● **Reading passage**
--
Name: Yana Zinkevych
Education: Rivne Educational Complex Collegium
Profession: Medical volunteer, founder of the Hospitaliery medical volunteer battalion
Did you know? Zinkevych has been given four awards: the Hero of the People of Ukraine award, the Order of Merit, Third Class, the For Saving Lives award, and the Martial Prowess award.
Yana Zinkevych, 21, born in Rivne and now living in the Dnipropetrovsk Oblast city of Pavlograd with her soldier-husband Maksym Korablev, has a personal story worthy of a dramatic movie about strength, courage, love and faith.
At 19, Zinkevych was preparing to enter the Medical Faculty of Lviv National University, but then the outbreak of war in the Donbas in the spring of 2014 changed her life. She decided to go to the front and founded the Hospitaliery medical volunteer battalion, which has become the part of the DUC (Volunteer Ukrainian Corps) – a fighting unit created by the Right Sector organization.
--
● **Your instructions**
Please explain, using the profile of Yana Zinkevych, what changed her plan to enter the Medical Faculty of Lviv National University and what she did instead.

● **Entries provided**
--
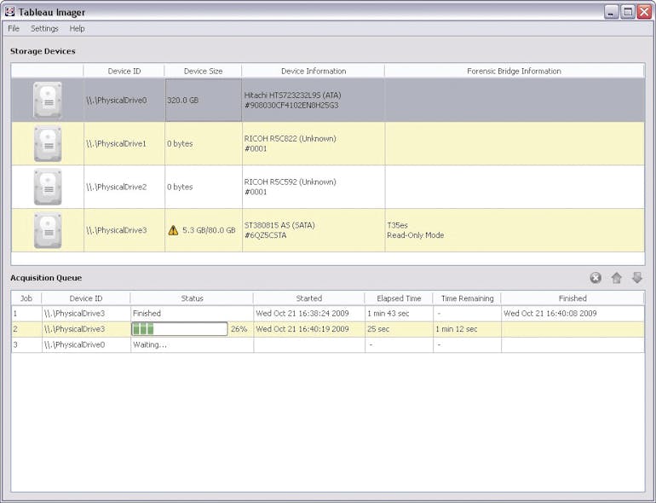Open the File menu
656x503 pixels.
(14, 28)
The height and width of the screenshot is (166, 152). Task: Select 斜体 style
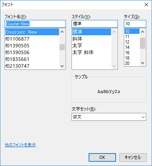point(91,39)
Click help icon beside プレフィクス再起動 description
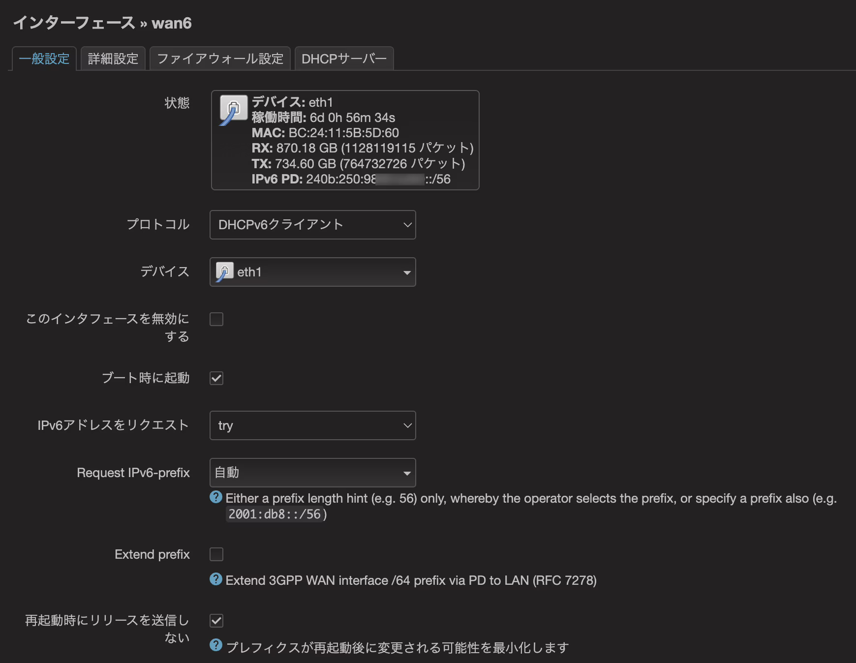 216,645
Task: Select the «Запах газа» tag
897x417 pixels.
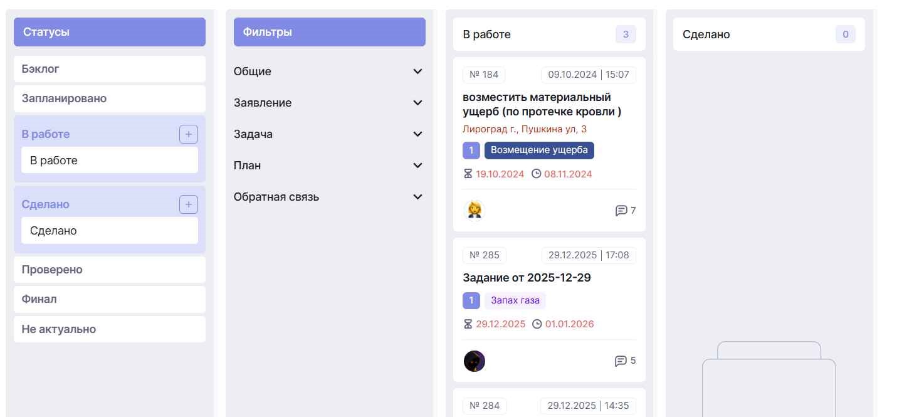Action: (x=515, y=300)
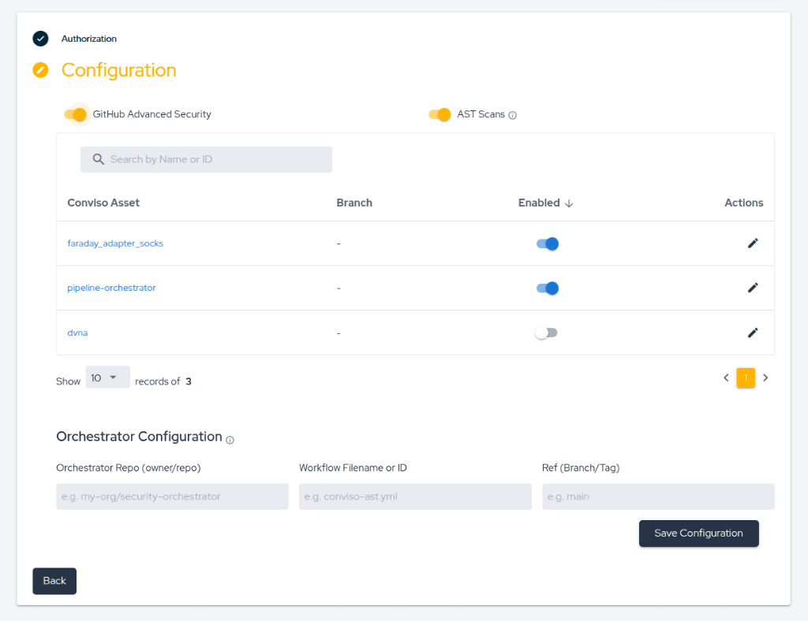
--
● **Expected answer**
The outbreak of war in the Donbas in the spring of 2014 changed her life when she was 19 and preparing to enter the Medical Faculty. She decided to go to the front and founded the Hospitaliery medical volunteer battalion, which became part of the Volunteer Ukrainian Corps.